UPDATE We're now running the official release 3.50

I looked at the actual cli script of the failed declaration, and there are clearly two consecutive actions trying to create the same pool member under a pool.
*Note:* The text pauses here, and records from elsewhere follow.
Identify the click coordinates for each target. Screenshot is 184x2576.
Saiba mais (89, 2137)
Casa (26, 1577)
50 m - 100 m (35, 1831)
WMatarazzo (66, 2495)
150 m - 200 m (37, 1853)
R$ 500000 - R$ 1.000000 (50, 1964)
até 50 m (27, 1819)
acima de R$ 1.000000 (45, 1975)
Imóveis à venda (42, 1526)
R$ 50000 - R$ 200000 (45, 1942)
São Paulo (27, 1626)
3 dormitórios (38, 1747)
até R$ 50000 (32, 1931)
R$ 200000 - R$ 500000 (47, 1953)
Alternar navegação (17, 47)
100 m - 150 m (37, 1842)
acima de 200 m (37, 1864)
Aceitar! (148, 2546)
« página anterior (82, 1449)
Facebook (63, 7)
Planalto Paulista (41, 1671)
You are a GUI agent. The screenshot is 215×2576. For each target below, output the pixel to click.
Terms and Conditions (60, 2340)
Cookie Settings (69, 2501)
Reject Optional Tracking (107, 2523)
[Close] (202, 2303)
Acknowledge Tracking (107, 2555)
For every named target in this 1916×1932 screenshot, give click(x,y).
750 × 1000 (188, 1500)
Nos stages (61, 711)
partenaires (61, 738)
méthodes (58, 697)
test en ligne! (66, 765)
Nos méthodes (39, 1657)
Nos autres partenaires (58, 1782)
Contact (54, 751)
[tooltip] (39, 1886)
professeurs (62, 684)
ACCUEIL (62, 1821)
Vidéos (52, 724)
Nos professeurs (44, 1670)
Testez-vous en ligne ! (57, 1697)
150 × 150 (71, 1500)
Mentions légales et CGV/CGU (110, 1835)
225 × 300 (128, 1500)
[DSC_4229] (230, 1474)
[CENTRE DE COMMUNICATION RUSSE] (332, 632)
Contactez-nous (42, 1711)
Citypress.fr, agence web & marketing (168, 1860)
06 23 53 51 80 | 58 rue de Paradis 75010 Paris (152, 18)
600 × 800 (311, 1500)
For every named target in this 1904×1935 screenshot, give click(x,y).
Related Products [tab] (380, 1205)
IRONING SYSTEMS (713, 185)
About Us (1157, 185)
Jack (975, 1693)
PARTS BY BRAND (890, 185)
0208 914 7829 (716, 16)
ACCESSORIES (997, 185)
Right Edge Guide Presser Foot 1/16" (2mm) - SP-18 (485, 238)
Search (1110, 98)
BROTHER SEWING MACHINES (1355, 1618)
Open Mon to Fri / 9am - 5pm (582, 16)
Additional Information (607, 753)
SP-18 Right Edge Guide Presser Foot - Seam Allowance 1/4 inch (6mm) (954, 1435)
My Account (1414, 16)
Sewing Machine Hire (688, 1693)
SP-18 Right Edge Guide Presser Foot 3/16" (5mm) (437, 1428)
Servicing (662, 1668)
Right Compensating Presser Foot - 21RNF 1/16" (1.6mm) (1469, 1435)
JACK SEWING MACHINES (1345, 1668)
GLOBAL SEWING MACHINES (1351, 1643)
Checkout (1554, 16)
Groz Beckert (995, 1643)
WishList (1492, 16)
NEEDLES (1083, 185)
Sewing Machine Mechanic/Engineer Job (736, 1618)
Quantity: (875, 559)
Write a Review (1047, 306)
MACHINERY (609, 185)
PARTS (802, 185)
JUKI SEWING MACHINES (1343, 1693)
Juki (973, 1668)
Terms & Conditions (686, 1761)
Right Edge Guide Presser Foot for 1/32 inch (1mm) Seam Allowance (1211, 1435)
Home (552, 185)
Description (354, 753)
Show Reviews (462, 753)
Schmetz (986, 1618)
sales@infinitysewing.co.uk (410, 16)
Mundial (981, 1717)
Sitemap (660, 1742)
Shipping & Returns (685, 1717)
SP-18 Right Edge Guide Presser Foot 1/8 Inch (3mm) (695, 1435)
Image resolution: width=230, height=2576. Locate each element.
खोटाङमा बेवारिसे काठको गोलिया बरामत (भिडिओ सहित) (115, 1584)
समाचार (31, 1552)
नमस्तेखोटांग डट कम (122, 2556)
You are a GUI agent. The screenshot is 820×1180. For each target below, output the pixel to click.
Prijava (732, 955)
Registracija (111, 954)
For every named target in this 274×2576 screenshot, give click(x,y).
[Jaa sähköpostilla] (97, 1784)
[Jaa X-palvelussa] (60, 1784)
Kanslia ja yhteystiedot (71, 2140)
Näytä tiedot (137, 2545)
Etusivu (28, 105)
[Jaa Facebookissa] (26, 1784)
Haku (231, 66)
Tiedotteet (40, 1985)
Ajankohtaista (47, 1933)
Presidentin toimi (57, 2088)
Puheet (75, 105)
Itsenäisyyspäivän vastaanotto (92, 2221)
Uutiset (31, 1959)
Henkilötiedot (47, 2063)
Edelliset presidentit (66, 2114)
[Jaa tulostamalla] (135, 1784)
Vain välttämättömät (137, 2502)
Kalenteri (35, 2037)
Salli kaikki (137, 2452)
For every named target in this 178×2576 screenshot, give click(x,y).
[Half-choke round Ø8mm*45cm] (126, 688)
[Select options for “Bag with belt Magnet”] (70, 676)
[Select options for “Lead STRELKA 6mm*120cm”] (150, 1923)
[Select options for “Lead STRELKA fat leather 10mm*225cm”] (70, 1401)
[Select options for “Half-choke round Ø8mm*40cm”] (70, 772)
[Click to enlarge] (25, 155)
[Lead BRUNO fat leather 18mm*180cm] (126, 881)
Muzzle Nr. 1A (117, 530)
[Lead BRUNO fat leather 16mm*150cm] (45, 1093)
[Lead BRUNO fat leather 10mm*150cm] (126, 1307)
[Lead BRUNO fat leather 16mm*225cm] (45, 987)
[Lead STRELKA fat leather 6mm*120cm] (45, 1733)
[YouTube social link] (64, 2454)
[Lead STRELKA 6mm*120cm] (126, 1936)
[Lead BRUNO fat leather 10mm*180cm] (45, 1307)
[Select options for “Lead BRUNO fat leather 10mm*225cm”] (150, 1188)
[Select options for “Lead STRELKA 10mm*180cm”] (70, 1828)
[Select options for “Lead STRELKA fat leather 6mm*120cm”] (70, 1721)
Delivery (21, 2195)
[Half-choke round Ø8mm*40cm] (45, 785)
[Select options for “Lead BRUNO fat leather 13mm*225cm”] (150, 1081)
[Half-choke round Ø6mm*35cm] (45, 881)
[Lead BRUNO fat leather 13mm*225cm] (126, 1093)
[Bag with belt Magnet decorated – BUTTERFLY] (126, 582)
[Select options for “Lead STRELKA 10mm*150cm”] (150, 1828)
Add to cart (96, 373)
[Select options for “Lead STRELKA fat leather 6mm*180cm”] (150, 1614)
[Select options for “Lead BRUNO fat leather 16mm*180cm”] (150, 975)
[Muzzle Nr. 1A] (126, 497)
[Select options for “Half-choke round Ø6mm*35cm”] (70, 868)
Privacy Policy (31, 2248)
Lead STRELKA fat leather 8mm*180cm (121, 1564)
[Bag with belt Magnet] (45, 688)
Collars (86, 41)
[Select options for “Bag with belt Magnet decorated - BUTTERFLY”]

This results in the observed error.

In high-level, it looks like this:

tmsh create ltm pool <pool> <some pool options> members replace-all-with
<partition>/192.0.2.1%3109:80 { <some member options> }
<partition>/192.0.2.3%3109:81 { <some member options> }

tmsh modify ltm pool <pool> members add 
<partition>/192.0.2.3%3109:81 { <exactly the same member options }

Full transaction:

cli script __appsvcs_update {
proc script::run {} {
if {[catch {
tmsh::modify ltm data-group internal __appsvcs_update records none
} err]} {
tmsh::create ltm data-group internal __appsvcs_update type string records none
}
if { [catch {
tmsh::modify ltm pool /net_ef6f031e_9a7c_408c_8ca8_5fd5e7b1535e/lb_98778260-f5d6-498d-9228-4612113c3c2d/pool_e90766ee-c84d-4d19-82ed-8265f083f2c5 members delete \{ "/net_ef6f031e_9a7c_408c_8ca8_5fd5e7b1535e/1
92.0.2.1%3109:80" \}
tmsh::begin_transaction
tmsh::modify ltm node /net_ef6f031e_9a7c_408c_8ca8_5fd5e7b1535e/192.0.2.1%3109 metadata none
tmsh::modify auth partition net_ef6f031e_9a7c_408c_8ca8_5fd5e7b1535e description \"Updated by AS3 at [clock format [clock seconds] -gmt true -format {%a, %d %b %Y %T %Z}]\"
tmsh::delete ltm pool /net_ef6f031e_9a7c_408c_8ca8_5fd5e7b1535e/lb_98778260-f5d6-498d-9228-4612113c3c2d/pool_e90766ee-c84d-4d19-82ed-8265f083f2c5
tmsh::create ltm pool /net_ef6f031e_9a7c_408c_8ca8_5fd5e7b1535e/lb_98778260-f5d6-498d-9228-4612113c3c2d/pool_e90766ee-c84d-4d19-82ed-8265f083f2c5 description \"tempest-lb_member_pool3_member-batch-1474553793\
" load-balancing-mode ratio-member members replace-all-with \{ /net_ef6f031e_9a7c_408c_8ca8_5fd5e7b1535e/192.0.2.1%3109:80 \{ connection-limit 0 description \"886e829c-5fb6-40bc-9a1b-8a4850d5d91b\" dynamic-ra
tio 1 fqdn \{ autopopulate disabled \} priority-group 2 rate-limit disabled ratio 20 state user-up session user-enabled metadata none \} /net_ef6f031e_9a7c_408c_8ca8_5fd5e7b1535e/192.0.2.3%3109:81 \{ connecti
on-limit 0 description \"d0ac1f4c-0e75-4852-b9b8-6d2dd2d211d1\" dynamic-ratio 1 fqdn \{ autopopulate disabled \} priority-group 1 rate-limit disabled ratio 20 state user-up session user-enabled metadata none
\} \} min-active-members 1 reselect-tries 0 service-down-action none slow-ramp-time 10 allow-nat yes allow-snat yes metadata none
tmsh::modify ltm pool /net_ef6f031e_9a7c_408c_8ca8_5fd5e7b1535e/lb_98778260-f5d6-498d-9228-4612113c3c2d/pool_e90766ee-c84d-4d19-82ed-8265f083f2c5 members add \{ /net_ef6f031e_9a7c_408c_8ca8_5fd5e7b1535e/192.0
.2.3%3109:81 \{ connection-limit 0 description \"d0ac1f4c-0e75-4852-b9b8-6d2dd2d211d1\" dynamic-ratio 1 fqdn \{ autopopulate disabled \} priority-group 1 rate-limit disabled ratio 20 state user-up session use
r-enabled metadata none \} \}
tmsh::create ltm node /net_ef6f031e_9a7c_408c_8ca8_5fd5e7b1535e/192.0.2.3%3109 address 192.0.2.3%3109 metadata none
tmsh::commit_transaction
} err] } {
catch { tmsh::cancel_transaction } e
regsub -all {"} $err {\"} err
tmsh::modify ltm data-group internal __appsvcs_update records add \{ error \{ data \"$err\" \} \}
tmsh::modify ltm pool /net_ef6f031e_9a7c_408c_8ca8_5fd5e7b1535e/lb_98778260-f5d6-498d-9228-4612113c3c2d/pool_e90766ee-c84d-4d19-82ed-8265f083f2c5 members add \{ /net_ef6f031e_9a7c_408c_8ca8_5fd5e7b1535e/192.0
.2.1%3109:80 \{ connection-limit 0 description \"886e829c-5fb6-40bc-9a1b-8a4850d5d91b\" dynamic-ratio 1 fqdn \{ autopopulate disabled \} priority-group 0 rate-limit disabled ratio 20 state user-up session use
r-enabled metadata none \} \}
}}
    total-signing-status not-all-signed
}
mbreton1 commented 1 week ago

I have the same issue on 3.50.2. Any update please? Is there a workaround in the mean time?